» What is asked:
Please reproduce these lines exactly, starting at the line that contains "Attachments document icon" and ending at the line that contains "will click(x=230, y=230).".

» Input:
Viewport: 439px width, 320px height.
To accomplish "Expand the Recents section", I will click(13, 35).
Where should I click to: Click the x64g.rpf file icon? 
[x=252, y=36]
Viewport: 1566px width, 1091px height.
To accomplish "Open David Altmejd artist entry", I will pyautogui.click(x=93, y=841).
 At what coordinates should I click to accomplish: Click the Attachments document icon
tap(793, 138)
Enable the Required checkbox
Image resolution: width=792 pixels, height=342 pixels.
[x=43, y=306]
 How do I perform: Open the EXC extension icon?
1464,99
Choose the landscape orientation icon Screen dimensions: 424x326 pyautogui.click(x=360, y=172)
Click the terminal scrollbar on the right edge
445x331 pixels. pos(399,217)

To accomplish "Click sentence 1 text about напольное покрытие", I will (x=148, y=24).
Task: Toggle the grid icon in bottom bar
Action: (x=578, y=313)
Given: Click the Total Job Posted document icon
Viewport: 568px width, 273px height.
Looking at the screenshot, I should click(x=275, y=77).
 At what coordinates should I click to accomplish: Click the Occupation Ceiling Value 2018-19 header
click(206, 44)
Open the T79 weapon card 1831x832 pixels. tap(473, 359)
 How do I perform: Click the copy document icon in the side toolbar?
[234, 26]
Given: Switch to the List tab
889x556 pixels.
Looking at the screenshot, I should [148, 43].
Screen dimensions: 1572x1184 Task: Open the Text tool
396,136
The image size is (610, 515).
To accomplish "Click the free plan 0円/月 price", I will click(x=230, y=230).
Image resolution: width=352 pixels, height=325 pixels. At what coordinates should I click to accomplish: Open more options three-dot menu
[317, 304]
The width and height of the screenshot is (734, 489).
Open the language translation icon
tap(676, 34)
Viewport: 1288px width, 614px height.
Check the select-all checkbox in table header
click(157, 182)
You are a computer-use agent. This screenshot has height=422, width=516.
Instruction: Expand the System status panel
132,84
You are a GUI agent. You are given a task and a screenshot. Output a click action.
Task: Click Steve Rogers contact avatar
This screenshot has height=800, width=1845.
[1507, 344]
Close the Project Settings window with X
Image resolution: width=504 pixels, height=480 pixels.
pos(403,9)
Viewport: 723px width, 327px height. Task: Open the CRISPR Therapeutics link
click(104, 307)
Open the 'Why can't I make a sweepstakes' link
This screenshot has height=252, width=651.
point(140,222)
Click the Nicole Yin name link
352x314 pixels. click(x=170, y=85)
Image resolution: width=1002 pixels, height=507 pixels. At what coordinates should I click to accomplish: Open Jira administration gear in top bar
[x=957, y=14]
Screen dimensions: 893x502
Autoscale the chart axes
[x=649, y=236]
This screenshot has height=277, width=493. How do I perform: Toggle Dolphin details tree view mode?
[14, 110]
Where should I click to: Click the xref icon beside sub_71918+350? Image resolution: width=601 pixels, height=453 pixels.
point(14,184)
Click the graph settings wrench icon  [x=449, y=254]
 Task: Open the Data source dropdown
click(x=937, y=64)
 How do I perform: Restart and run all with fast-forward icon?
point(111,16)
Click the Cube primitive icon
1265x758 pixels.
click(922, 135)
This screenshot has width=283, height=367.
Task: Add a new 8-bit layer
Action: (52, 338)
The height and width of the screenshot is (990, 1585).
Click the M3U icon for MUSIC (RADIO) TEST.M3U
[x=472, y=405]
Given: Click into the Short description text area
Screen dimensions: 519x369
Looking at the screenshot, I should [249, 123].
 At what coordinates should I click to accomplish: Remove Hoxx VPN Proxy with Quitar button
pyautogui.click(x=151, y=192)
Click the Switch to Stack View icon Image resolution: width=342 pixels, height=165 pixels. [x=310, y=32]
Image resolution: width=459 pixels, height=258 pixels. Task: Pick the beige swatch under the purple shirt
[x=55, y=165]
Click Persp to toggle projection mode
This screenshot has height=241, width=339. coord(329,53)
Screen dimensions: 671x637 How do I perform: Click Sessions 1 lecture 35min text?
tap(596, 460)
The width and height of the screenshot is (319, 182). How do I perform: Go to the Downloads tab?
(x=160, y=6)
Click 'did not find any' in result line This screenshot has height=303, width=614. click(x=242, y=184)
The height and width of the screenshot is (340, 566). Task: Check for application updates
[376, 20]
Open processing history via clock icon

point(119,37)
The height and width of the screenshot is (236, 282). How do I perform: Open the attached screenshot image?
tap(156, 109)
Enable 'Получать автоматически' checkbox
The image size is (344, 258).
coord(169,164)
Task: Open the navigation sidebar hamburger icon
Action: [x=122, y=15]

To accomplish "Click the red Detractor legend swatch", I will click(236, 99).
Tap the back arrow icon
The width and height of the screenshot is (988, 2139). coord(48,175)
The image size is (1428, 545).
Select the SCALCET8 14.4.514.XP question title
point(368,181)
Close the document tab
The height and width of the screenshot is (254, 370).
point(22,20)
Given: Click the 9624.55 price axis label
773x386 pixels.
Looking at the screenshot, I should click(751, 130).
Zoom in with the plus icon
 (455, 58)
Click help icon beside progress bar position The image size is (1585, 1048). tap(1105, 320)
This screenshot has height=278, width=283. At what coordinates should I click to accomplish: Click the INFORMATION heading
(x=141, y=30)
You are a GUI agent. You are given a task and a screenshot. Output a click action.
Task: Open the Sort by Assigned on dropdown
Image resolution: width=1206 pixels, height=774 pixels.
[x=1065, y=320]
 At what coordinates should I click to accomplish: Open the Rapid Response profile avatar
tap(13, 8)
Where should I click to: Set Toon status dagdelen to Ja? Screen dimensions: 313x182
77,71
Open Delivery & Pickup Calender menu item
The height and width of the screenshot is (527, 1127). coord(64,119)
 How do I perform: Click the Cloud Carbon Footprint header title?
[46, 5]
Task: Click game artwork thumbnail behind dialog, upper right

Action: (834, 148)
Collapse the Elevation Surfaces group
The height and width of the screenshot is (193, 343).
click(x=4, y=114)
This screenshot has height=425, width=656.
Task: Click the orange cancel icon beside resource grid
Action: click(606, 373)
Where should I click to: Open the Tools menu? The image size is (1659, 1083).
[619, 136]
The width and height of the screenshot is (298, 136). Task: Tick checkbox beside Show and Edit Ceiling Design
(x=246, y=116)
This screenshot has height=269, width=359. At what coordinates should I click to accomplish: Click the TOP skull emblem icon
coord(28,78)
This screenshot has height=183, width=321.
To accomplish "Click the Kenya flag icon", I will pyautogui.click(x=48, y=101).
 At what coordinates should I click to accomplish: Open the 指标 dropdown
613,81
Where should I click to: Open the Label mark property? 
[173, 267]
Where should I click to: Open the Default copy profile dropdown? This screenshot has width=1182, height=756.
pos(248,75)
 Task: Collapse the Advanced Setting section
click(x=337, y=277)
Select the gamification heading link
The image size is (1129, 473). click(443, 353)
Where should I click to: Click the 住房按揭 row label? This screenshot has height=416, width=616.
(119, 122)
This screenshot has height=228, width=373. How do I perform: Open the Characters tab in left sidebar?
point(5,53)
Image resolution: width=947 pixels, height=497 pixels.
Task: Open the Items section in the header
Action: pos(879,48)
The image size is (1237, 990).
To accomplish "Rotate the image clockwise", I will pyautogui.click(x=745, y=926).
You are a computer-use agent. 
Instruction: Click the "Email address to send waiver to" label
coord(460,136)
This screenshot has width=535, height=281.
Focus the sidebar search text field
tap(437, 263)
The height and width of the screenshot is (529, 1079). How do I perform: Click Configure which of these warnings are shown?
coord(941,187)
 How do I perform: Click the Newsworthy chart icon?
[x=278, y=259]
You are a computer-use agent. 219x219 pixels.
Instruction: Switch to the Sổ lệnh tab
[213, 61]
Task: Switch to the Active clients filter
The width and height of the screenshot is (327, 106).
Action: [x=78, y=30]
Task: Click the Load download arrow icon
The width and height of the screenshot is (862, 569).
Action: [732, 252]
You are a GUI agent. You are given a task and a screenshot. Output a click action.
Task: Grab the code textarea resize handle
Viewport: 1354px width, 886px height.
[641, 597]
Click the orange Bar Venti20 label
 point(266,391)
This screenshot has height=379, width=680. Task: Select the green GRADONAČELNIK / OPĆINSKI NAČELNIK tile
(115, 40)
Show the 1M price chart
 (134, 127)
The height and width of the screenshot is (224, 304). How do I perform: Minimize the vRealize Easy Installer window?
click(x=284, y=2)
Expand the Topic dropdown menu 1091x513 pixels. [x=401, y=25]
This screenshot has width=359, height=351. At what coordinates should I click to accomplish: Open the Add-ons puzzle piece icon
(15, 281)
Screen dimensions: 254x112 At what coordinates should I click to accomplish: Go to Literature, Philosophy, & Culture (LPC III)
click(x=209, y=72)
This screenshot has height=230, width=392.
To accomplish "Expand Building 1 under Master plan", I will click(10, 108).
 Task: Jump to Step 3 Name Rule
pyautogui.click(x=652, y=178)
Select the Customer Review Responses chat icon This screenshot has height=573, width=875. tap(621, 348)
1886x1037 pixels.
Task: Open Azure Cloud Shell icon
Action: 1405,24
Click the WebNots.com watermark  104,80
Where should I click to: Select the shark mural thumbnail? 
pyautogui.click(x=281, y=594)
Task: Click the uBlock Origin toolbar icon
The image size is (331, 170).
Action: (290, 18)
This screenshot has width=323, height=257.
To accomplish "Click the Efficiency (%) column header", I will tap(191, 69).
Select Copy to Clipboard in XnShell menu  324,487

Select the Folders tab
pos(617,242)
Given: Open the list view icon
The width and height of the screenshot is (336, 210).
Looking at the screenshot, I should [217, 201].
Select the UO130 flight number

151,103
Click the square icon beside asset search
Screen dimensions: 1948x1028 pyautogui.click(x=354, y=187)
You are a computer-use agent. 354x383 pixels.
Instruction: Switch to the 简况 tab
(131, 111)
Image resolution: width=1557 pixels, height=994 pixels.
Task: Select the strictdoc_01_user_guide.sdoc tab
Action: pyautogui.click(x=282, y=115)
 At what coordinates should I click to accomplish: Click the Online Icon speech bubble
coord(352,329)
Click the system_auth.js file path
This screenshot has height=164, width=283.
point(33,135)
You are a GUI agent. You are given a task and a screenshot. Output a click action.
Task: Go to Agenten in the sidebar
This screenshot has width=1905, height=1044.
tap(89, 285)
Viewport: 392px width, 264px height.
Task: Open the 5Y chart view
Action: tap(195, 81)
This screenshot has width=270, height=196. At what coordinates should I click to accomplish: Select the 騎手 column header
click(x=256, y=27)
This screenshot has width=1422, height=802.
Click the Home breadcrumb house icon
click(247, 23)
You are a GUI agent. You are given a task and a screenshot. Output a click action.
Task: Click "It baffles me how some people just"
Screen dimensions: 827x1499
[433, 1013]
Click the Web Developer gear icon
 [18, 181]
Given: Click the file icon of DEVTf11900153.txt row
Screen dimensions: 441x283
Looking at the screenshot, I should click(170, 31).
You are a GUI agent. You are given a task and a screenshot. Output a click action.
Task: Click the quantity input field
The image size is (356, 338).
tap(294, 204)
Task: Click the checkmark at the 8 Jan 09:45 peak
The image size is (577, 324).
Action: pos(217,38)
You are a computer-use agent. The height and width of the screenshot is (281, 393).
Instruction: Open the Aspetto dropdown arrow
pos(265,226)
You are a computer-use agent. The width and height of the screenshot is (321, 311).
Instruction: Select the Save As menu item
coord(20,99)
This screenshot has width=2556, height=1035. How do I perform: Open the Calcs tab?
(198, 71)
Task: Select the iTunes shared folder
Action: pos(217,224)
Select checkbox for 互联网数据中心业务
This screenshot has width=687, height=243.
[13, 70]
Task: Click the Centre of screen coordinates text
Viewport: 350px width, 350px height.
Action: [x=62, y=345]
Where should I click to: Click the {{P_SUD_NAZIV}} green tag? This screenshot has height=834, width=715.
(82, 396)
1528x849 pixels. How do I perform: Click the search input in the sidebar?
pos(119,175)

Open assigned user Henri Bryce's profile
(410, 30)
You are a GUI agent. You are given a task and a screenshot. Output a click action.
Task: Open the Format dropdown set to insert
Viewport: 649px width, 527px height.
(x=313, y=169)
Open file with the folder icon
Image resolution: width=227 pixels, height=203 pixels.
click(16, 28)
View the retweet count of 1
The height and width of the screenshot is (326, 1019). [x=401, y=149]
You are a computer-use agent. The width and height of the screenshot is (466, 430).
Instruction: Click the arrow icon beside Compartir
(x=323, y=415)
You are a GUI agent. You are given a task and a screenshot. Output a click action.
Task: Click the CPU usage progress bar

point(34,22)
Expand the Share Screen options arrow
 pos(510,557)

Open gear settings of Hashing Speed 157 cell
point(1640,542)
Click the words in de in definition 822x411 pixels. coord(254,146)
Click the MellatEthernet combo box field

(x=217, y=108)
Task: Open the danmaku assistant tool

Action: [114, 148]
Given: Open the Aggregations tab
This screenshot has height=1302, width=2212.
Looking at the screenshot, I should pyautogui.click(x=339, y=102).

» Task result:
 At what coordinates should I click to accomplish: Click the Attachments document icon
tap(793, 138)
Enable the Required checkbox
Image resolution: width=792 pixels, height=342 pixels.
[x=43, y=306]
 How do I perform: Open the EXC extension icon?
1464,99
Choose the landscape orientation icon Screen dimensions: 424x326 pyautogui.click(x=360, y=172)
Click the terminal scrollbar on the right edge
445x331 pixels. pos(399,217)

To accomplish "Click sentence 1 text about напольное покрытие", I will (x=148, y=24).
Task: Toggle the grid icon in bottom bar
Action: (x=578, y=313)
Given: Click the Total Job Posted document icon
Viewport: 568px width, 273px height.
Looking at the screenshot, I should click(x=275, y=77).
 At what coordinates should I click to accomplish: Click the Occupation Ceiling Value 2018-19 header
click(206, 44)
Open the T79 weapon card 1831x832 pixels. tap(473, 359)
 How do I perform: Click the copy document icon in the side toolbar?
[234, 26]
Given: Switch to the List tab
889x556 pixels.
Looking at the screenshot, I should [148, 43].
Screen dimensions: 1572x1184 Task: Open the Text tool
396,136
The image size is (610, 515).
To accomplish "Click the free plan 0円/月 price", I will click(x=230, y=230).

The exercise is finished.